Pipeline Overview#

A pipeline is organized into stages. Each option at the base level of a YAML file is treated as a “stage”. The only required stage is setup. For more detailed information on stage options see Stages

setup Stage#

Defines the directory structure, high level information like model version and the order in which the following stages are evaluated.

Output directories#

Output directories are specified relative to the input directory.

setup:

  # defines where the output files for each stage will be written too.
  output_directories:
    monthly: "diags/monthly"
    daily: "diags/daily"
    rtd: "diags/rtd"
    variability: "diags/landon"

Note

If a stage is not present in output_directories the variables created in that stage will not be written to disc.

Loading Data#

Input Files#

By default input files are expected to be in a flat directory in input_dir with filenames of {input}/{variable}.nc. This can be customized using the source keyword. As with encoding, the value of source is propagated to variables in each stage. If source is set at the stage or variable level, the lower level value will take precedent. For example, if most of our input files are organized in monthly folders, expect for some land variables we could write our configuration as:

setup:

  # defines the format to look for input files {input} and {variable} will be replaced dynamically.
  source: "{input}/*/{variable}.nc"

monthly:

   variables:
     - GT
     - BEG
     - ST:
         source: "{input}/land/CLASSIC_{variable}.nc"

Custom Loaders#

By default xarray’s open_mfdataset is used to open files, but if you would like to use other methods this can be overwritten. If a name of a function is provided then the source will be passed to this function. If additional arguments or kwargs are required these should be set using args and kwargs. If a filename is expected then it should be passed as an arg and source will be dynamically replaced.

setup:

  # defines the format to look for input files {input} and {variable} will be replaced dynamically.
  source: "{input}/*/{variable}.nc"

monthly:

   variables:
     - ST:
         source: "{input}/land/CLASSIC_{variable}.001"
         loader: mymodule.load_ccc
     - GT:
         loader:
           function: xr.open_mfdataset
           args: [source]  # uses the default source specified on setup
           kwargs:
             engine: netcdf4
             decode_times: false
             parallel: false

General information#

setup:
  # general options that may affect how we process yaml->dag
  canesm_version: "6.0"

Ordering Stages#

This defines the order in which stages are executed.
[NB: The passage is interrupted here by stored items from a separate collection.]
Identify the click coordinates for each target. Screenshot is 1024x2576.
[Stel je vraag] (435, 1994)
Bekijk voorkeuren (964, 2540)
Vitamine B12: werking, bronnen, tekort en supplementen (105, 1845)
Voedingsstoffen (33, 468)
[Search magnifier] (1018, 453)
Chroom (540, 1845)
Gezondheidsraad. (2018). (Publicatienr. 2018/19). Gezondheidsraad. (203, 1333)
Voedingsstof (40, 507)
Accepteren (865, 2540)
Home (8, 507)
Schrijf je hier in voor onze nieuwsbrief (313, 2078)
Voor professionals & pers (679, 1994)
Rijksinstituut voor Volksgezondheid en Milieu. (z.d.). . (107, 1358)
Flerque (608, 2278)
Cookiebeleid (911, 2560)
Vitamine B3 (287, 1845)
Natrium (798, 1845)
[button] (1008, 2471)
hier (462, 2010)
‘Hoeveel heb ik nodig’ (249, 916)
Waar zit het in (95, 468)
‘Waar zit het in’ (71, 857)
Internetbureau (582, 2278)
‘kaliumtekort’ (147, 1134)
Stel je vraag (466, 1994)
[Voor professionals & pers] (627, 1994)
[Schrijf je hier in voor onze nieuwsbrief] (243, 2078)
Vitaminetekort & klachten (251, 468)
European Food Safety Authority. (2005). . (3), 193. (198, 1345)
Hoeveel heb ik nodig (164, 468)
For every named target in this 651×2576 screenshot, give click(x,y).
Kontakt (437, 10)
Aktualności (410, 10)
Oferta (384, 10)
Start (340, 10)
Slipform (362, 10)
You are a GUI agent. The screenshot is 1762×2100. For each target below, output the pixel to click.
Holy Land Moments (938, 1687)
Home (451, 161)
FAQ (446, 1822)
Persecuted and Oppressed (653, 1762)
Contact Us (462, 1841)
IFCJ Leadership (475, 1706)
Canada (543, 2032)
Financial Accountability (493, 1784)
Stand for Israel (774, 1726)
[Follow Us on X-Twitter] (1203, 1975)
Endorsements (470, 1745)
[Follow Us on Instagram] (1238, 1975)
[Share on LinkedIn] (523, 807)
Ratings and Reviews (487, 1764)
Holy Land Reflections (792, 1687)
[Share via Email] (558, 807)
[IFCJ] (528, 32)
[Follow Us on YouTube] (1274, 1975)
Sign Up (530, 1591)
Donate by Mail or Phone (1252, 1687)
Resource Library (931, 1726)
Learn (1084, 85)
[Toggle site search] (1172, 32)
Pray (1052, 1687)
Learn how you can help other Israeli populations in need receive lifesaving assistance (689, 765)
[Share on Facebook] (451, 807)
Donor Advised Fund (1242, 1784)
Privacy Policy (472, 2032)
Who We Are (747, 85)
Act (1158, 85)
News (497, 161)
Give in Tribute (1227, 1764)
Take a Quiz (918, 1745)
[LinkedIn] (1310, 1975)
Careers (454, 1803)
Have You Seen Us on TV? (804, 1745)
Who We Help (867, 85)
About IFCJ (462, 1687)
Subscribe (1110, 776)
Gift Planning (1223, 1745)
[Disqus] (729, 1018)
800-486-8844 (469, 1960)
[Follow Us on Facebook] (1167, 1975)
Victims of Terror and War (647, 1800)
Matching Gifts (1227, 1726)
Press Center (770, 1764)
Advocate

For example, we may want to reuse data from the daily stage when computing the monthly averages, in this case we could write:

setup:
  stages:
    - daily
    - monthly

If no data is reused between stages then this section can be omitted.

Reusing Stages#

To reuse results from a previous stage, the reuse keyword can be used

setup:
  stages:
    - transforms
    - daily
    - monthly

transforms:
  variables:
    - GT:
        rename: TS

daily:
  reuse: transforms
  variables:
    - GT

monthly:
  reuse: daily
  variables:
    - GT
    - ST

This will tell the daily stage to use the variables from the output of the transforms stage and the monthly stage to use the variables from the output of the daily stage. This will be applied to all variables in the stage in this file. Variables that are not defined in prior stages, e.g. ST here, will fallback to earlier stages, in this case the raw data loaded from disc. If multiple stages are reused a list can be provided e.g.: reuse: [transforms, monthly]

Resampling Stages#

Resampling stages take variables and aggregrates them into coarser time bins. Currently the following stages are supported:

  • 3hourly

  • 6hourly

  • daily

  • monthly

  • yearly

# compute the monthly mean of `GT` and `ST` variables
monthly:
  variables:
    - GT
    - ST

Custom Resampling#

Additional resampling options can also be applied to all variables in a stage using the resample keyword. If we wanted to do a 3-day average we could use

custom_stage:
  resample: 3D
  variables:
    - ST
    - GT

By default this will peform a mean, but min, max or std are also supported.

custom_stage:
  resample:
    resolution: 3D
    method: std
  variables:
    - ST
    - GT

Cycle Stages#

Cycling stages take variables and aggregrates them into coarser time bins. Currently the following stages are supported:

  • annual_cycle

# compute the monthly annual cycle of `GT` and `ST` variables
annual_cycle:
  variables:
    - GT
    - ST

Custom Cycles#

Additional cycle options can also be applied to all variables in a stage using the cycle keyword. If we wanted to do a daily annual cycle we could use

custom_stage:
  cycle: dayofyear
  variables:
    - ST
    - GT

By default this will peform a mean, but min, max or std are also supported.

custom_stage:
  cycle:
    group: dayofyear
    method: std
  variables:
    - ST
    - GT

rtd Stage#

A default RTD stage that converts variables to yearly global average values.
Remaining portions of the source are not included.